Вот начало одной из самых известных его баллад, «Джон Ячменное зерно»:
There was three kings into the east,
Three kings both great and high,
And they hae sworn a solemn oath
John Barleycorn should die.
На четыре строки - только один диалектизм - hae, и то понятный без сноски - have.
Впрочем, в других его стихах диалектная речь гораздо гуще. Вот начало баллады про Дункана Грея:
Duncan Gray cam' here to woo,
Ha, ha, the wooing o't,
On blythe Yule-night when we were fou,
Ha, ha, the wooing o't,
Maggie coost her head fu' heigh,
Look'd asklent and unco skeigh,
Gart poor Duncan stand abeigh;
Ha, ha, the wooing o't.
Тут уже без словаря не разберешься. И поэтому Роберта Бёрнса за пределами родной Шотландии в англоязычных странах обычно уважают не читая.

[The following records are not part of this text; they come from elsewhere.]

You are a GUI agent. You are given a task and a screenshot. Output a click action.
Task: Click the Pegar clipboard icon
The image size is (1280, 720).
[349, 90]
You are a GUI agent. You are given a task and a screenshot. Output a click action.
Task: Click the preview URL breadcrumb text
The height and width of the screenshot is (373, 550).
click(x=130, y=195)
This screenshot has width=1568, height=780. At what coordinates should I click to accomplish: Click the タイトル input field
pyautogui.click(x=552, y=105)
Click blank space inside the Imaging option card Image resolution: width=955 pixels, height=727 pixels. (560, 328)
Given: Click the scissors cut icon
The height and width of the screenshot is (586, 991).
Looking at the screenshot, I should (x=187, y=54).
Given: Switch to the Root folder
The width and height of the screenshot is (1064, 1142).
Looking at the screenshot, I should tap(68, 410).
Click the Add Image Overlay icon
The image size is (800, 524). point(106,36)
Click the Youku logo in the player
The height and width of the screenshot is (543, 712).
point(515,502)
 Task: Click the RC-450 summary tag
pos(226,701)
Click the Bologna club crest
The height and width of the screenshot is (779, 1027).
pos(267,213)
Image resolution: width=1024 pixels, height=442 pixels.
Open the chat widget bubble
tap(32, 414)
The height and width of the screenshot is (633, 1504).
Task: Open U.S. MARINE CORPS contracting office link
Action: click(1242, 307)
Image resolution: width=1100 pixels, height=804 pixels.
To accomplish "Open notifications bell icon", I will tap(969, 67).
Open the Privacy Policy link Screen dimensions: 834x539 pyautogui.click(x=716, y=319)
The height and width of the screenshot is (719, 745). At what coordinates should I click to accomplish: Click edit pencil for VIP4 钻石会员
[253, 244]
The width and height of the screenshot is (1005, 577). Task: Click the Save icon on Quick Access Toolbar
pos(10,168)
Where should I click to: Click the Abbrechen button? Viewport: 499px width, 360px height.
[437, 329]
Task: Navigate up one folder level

Но нам, русским читателям, эти строки прекрасно понятны:
Дункан Грэй давно влюблен,
И в ночь под рождество
К нам свататься приехал он...
Вот это сватовство!
Приехал в праздничную ночь
Хозяйскую посватать дочь,
Но был с позором прогнан прочь.
Ха-ха! Вот сватовство!
Потому что мы знаем их в переводе Маршака. Как и многое другое:
О вы, хранящие любовь
Неведомые силы,
Пусть невредим вернется вновь
Ко мне мой кто-то милый.
Или:
В полях, под снегом и дождём,
Мой милый друг, мой бедный друг,
Тебя укрыл бы я плащом
От зимних вьюг, от зимних вьюг.
Или даже:
Любовь и бедность навсегда
Меня поймали в сети!
Переводы Маршака можно укорять в спрямлении, в потере национального колорита, в дидактизме - но невозможно отрицать: они сделали шотландского поэта XVIII века действующим лицом русской поэзии века XX. И это чудо заставляет вспомнить не менее эффектное определение поэтического перевода, принадлежащее Брюсову: бросить розу в плавильный тигель и получить на выходе живую розу!
Роберта Бёрнса любят и знают в России. И это уже неотменимо.